Although Barack Obama freely handed out waivers and exemptions from his forcibly imposed national medical plan to those who suited his lawless political fancy, Obama insisted that religious believers must fund abortifacients and risky contraceptives that endanger women’s lives.
In his Phoenix talk, Nikas said that what separates man from animals “is making moral judgments.” He added that when Nazi doctors and lawyers on trial at Nuremberg after World War II were asked why they acted as they did, they said they were only following the law.
But it was a law that was put in place to accommodate the National Socialist dictatorship.
In this light, Nikas recalled a lesson from an ancient Greek war: “The weak submit to what they must. The strong do what they will.”
Later in the talk Nikas said one current attitude is, “whatever I want, I get.”
Among his other accomplishments, the BDF website says: “Nikas is a dynamic speaker, having lectured on the full range of bioethics topics at leading medical schools and law schools, including Stanford, Columbia, Cornell, and dozens of others. He has lectured internationally at legal and medical conferences, including the Rome conference of Matercare, and a legal symposium at the University of Warsaw.”
Also, “Nikas received his BA (1979) and MA (1981) in government and international relations from the University of Notre Dame, with his master’s focusing on political theory.”
Nikas told the graduate students in Phoenix that “we’re not Luddites,” simply opposing scientific development. “We’re probably all alive because of antibiotics,” but there are limits to the acceptable, as revealed by the natural law.
There also are plain facts denied by those with an agenda. “Anyone who tells you in 2014, ‘We don’t know when human life begins’,” Nikas said, is being an obscurantist, rejecting established knowledge.
On the topic of harvesting human ova, Nikas said, “It’s not going to be the rich and powerful women” who give up their ova for cloning; it’s the poor. “Do human beings have inherent worth, or we don’t?”
The United Kingdom authorized using a human somatic cell and an animal nucleus cell in experimentation, he said, speculating about additional research and asking, “At what point in this process would a human embryo become animal-like?” An 80 percent human, 20 percent animal mix?
Nikas said he’s not saying this development necessarily will happen, but wondered “how you prepare yourself intellectually” to deal with such questions.
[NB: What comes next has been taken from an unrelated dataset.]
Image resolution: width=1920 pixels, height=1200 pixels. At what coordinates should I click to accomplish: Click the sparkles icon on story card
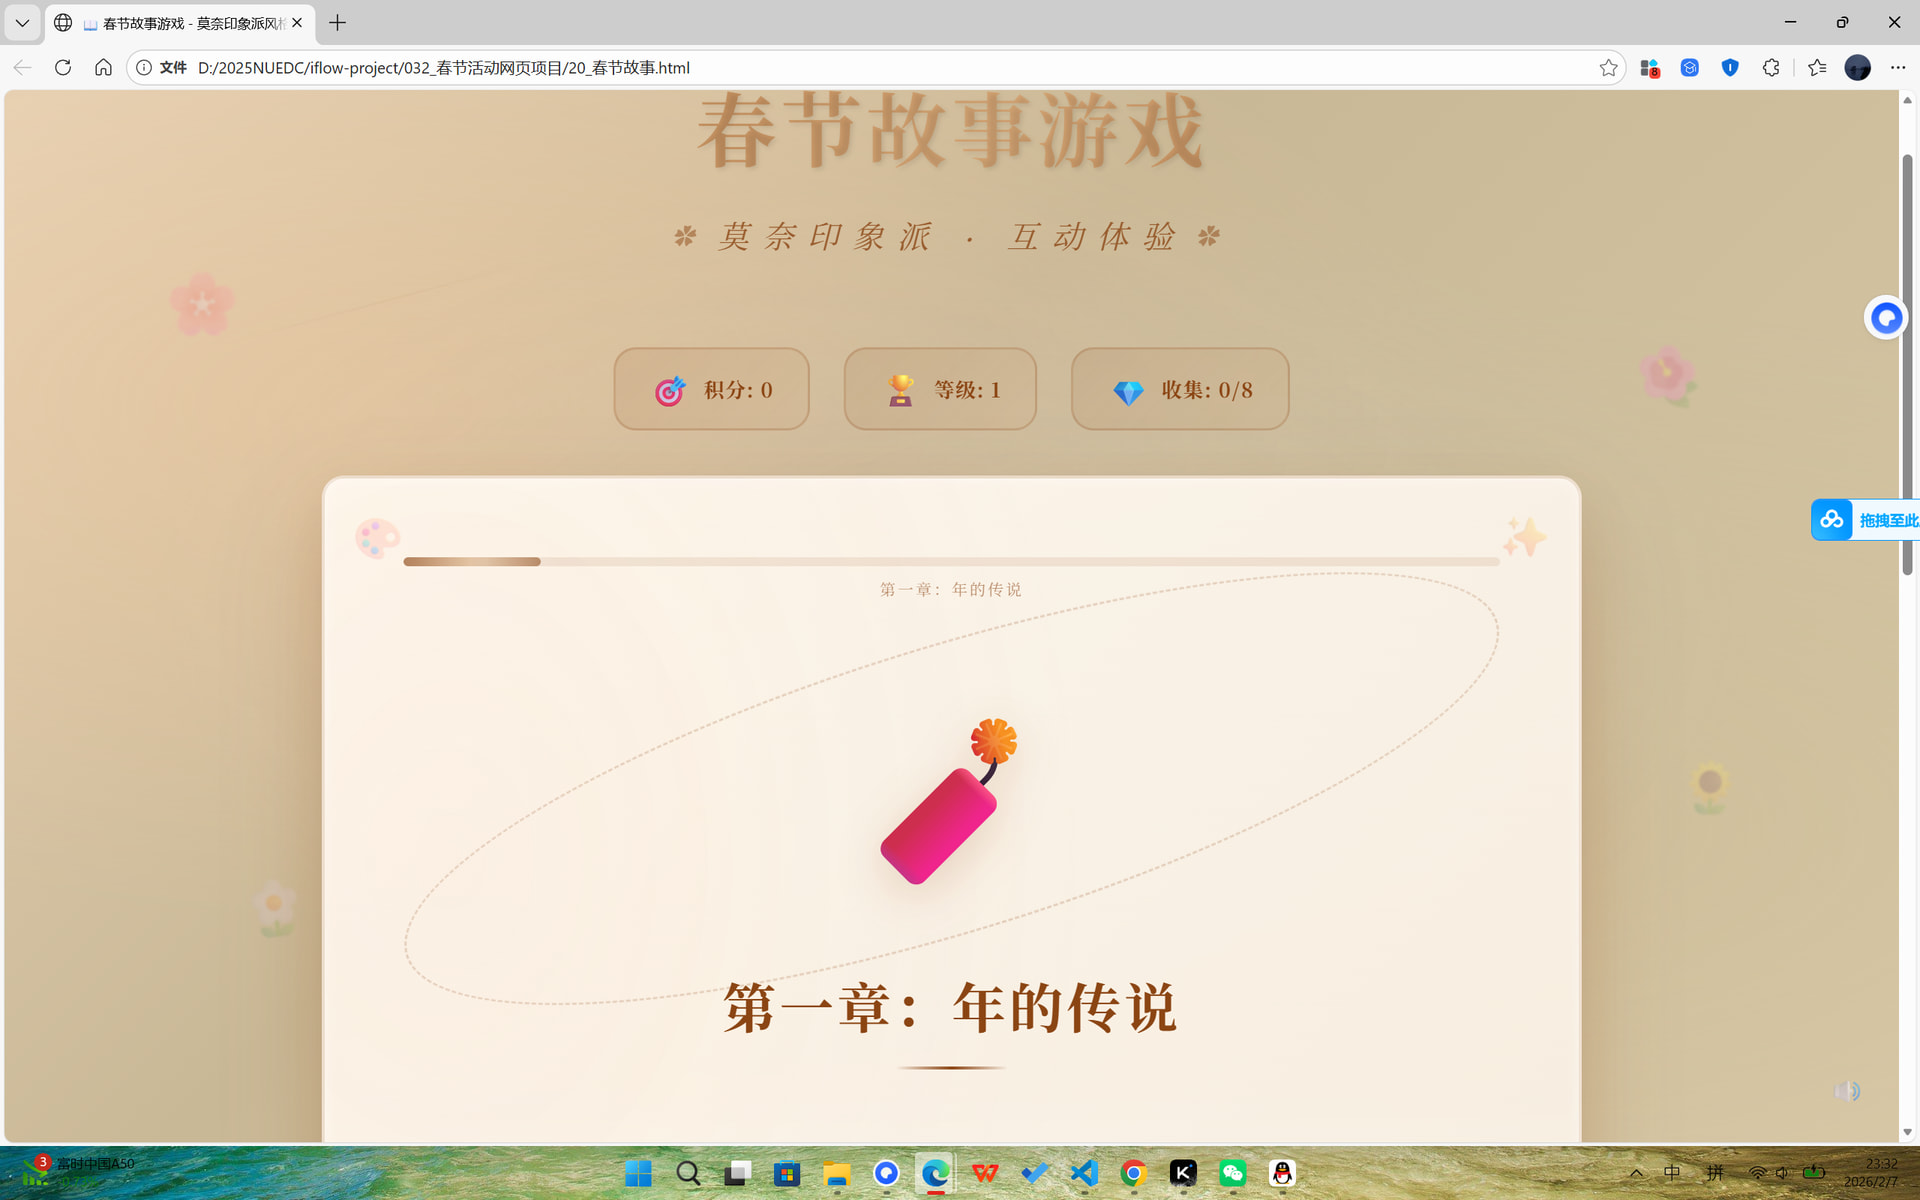point(1524,537)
Noting what in fact has developed in surrogate parenting, Nikas said it’s possible to have four “parents” involved — an anonymous donor, a surrogate mother to carry the unborn infant, and the mother and father who want to raise the child as theirs.
Nikas showed the students some graphics from a surrogacy website in which women who already have borne at least one child — proving they can successfully bring to term — offer to bear babies for others.
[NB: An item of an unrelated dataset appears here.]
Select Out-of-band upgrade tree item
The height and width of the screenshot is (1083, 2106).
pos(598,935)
“When you put women on a website like this,” he asked, “is it any different than selling shoes on a website?. . .
“We critique the method,” Nikas added, “not the human beings that are born.”
The Seduction Of A Society
He recalled the 1927 U.S. Supreme Court opinion Buck v. Bell, written by Justice Oliver Wendell Holmes Jr., approving the involuntary sterilization of those considered unfit, for the health of the state.
“We’re horrified about this. . . . Justice Holmes got it wrong,” Nikas said.
The Nazis adopted the rationale of Buck v. Bell in their work forcibly sterilizing those considered defective, Nikas said.
Warning of how societies are seduced, he said, “Germany, which had the greatest culture, the culture of Bach and Beethoven and science,” took little children and the elderly off trains and sent them straight to Nazi gas chambers.
On the topic of what influences people toward euthanasia now, Nikas cited four reasons: 1) Their fear of dying with pain, 2) fear of dying alone, 3) fear of dying broke, and 4) fear of losing control, losing “autonomy.”
“Hospice care is a mixed bag,” he said, because sometimes “they push you a little fast” toward death. And, “Shame on us,” he added, if any Christians allow people to die alone.